To answer this question, we try
each pair of values in turn in the given equation. That’s 𝑥 minus 𝑦 is equal to
negative 10. This means that from each pair, we
substitute the first value for 𝑥 and the second for 𝑦. And if the right- and left-hand
sides are equal, then we can say that the pair satisfies the relation 𝑥 minus 𝑦 is
equal to negative 10.
So, looking first at option (A), we
have 𝑥 is equal to negative two and 𝑦 is also equal to negative two. Substituting these values into our
linear relation, this gives us negative two minus negative two. And we want to know, does this
equal negative 10? Now, since subtracting negative two
is the same as adding positive two, this gives us negative two plus two. But that’s equal to zero, which of
course is not equal to negative 10. This means that our first ordered
pair (A) does not satisfy the linear relation 𝑥 minus 𝑦 is equal to negative
10.
Next, we consider option (B). That’s where 𝑥 is negative 16 and
𝑦 is equal to six. Into our linear relation, this
gives us negative 16 minus six. And this evaluates to negative 22,
and this does not equal negative 10. And hence, we can say that option
(B) does not satisfy the linear relation.
For option (C), our values are 𝑥
is nine and 𝑦 is negative one.
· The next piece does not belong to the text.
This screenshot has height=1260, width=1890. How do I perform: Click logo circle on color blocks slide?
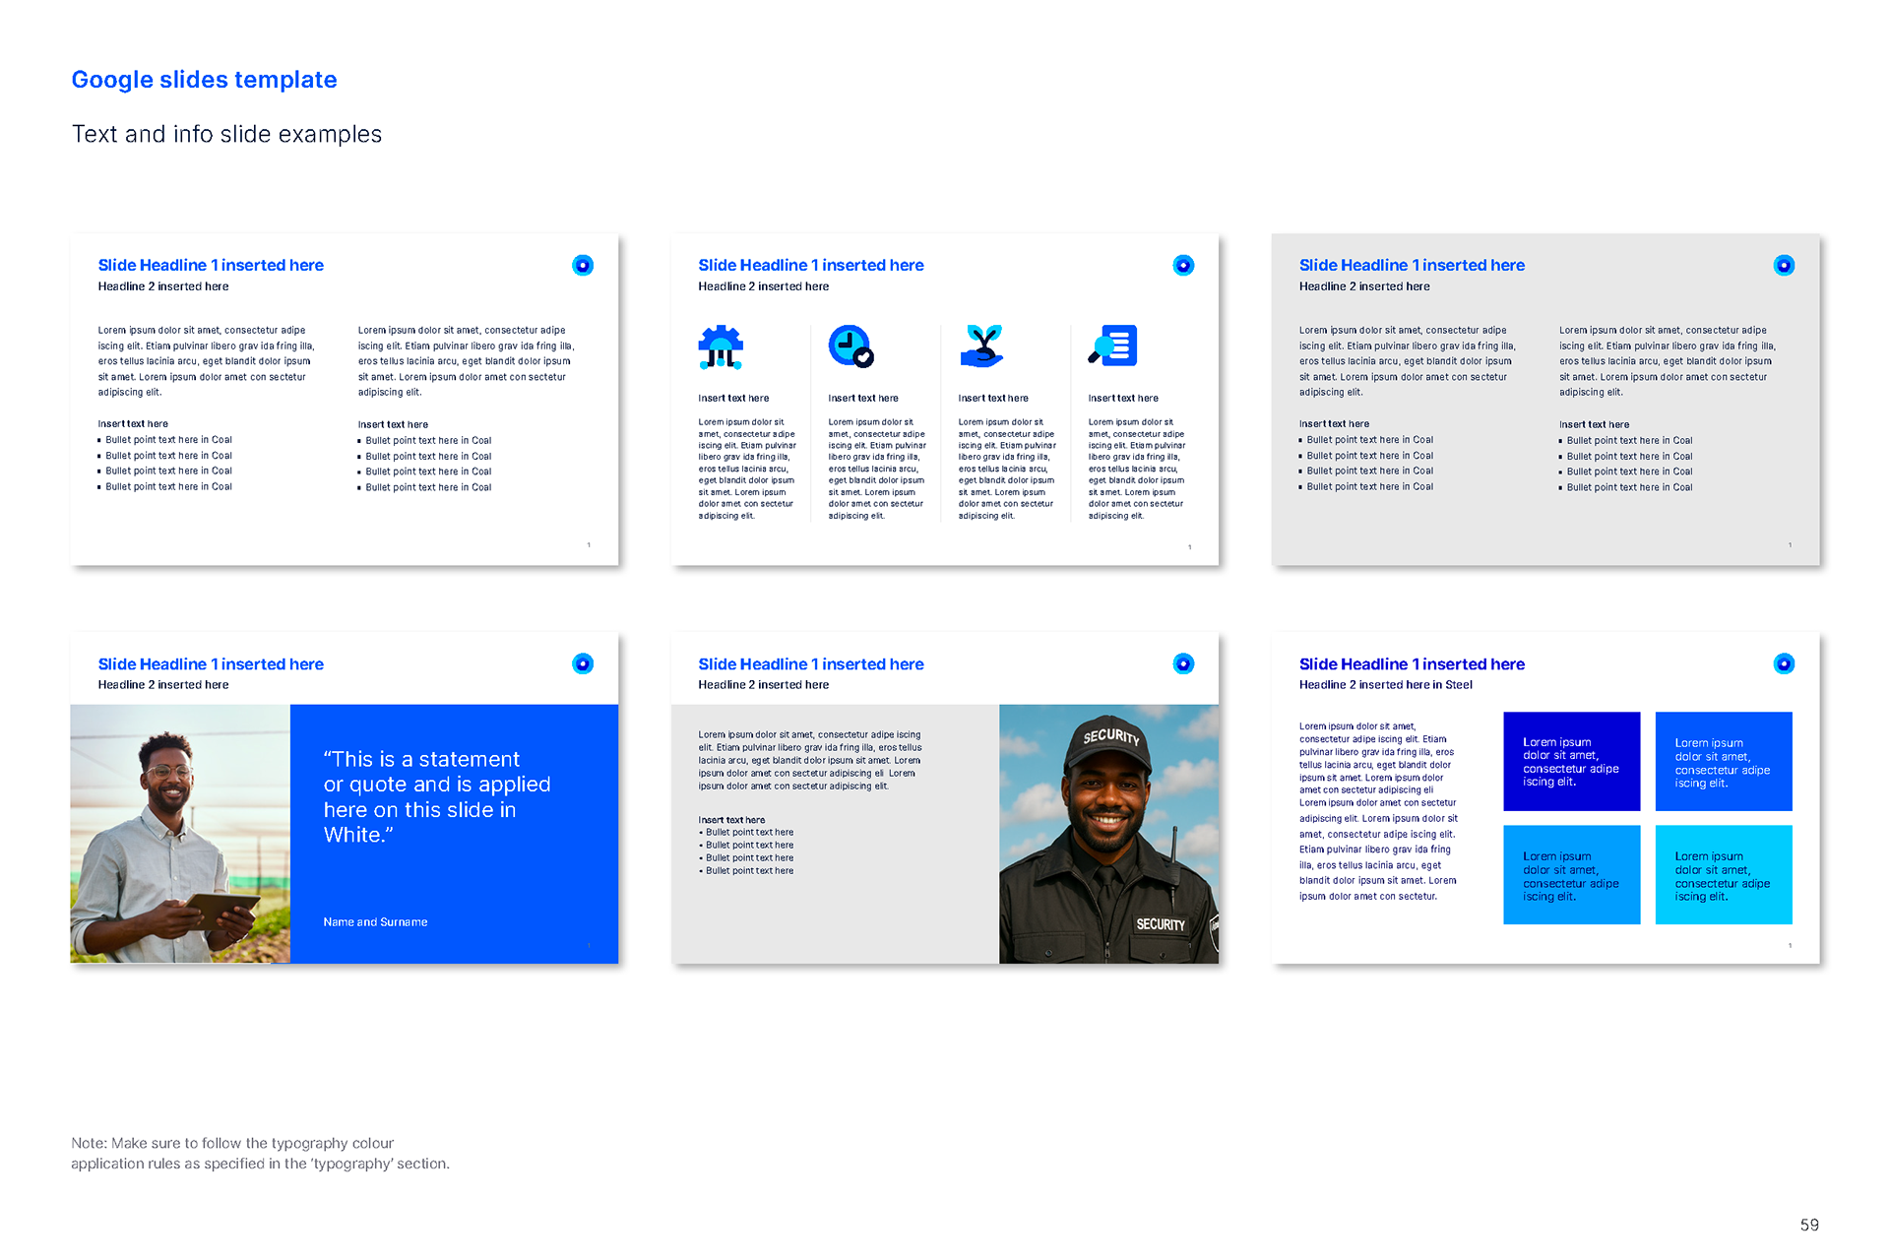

This gives us nine minus negative
one, which evaluates to 10, which is not equal to negative 10. Hence, option (C) does not satisfy
the linear relation.
For option (D), our values are 𝑥
is equal to negative 12 and 𝑦 is negative two. Into our linear relation 𝑥 minus
𝑦 is equal to negative 10, this gives us negative 12 minus negative two. And since subtracting negative two
is the same as adding positive two, we have negative 12 plus two, and that’s equal
to negative 10. And hence, option (D) does satisfy
the linear relation.
Finally, checking our option (E),
this has values 𝑥 is equal to negative five and 𝑦 is negative 15, which in our
linear relation give us negative five minus negative 15. And this evaluates to negative five
plus 15, which is 10. Since this is not equal to negative
10, we can say that option (E) does not satisfy the linear relation 𝑥 minus 𝑦 is
equal to negative 10.
We can see that only one of the
given ordered pairs satisfies the relation 𝑥 minus 𝑦 is equal to negative 10, that
is, option (D). Hence, the ordered pair negative
12, negative two satisfies the relation.